*PROVIDED DATA*:

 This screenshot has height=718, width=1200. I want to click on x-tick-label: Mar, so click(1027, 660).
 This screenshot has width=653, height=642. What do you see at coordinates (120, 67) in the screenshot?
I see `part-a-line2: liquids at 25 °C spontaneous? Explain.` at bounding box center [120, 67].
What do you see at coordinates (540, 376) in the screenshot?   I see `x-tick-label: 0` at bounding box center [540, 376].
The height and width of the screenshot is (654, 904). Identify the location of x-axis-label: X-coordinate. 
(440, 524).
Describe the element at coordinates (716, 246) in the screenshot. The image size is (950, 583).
---
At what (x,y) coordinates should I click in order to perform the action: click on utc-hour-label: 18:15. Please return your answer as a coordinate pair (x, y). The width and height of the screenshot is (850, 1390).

*ACTION ITEM*: Please repeat word for word every line of the records from the one containing "This screenshot has height=718, width=1200." down to the one containing "Describe the element", including both of those lines.

*YOUR RESPONSE*:
 This screenshot has height=718, width=1200. I want to click on x-tick-label: Mar, so click(1027, 660).
 This screenshot has width=653, height=642. What do you see at coordinates (120, 67) in the screenshot?
I see `part-a-line2: liquids at 25 °C spontaneous? Explain.` at bounding box center [120, 67].
What do you see at coordinates (540, 376) in the screenshot?   I see `x-tick-label: 0` at bounding box center [540, 376].
The height and width of the screenshot is (654, 904). Identify the location of x-axis-label: X-coordinate. 
(440, 524).
Describe the element at coordinates (716, 246) in the screenshot. The image size is (950, 583).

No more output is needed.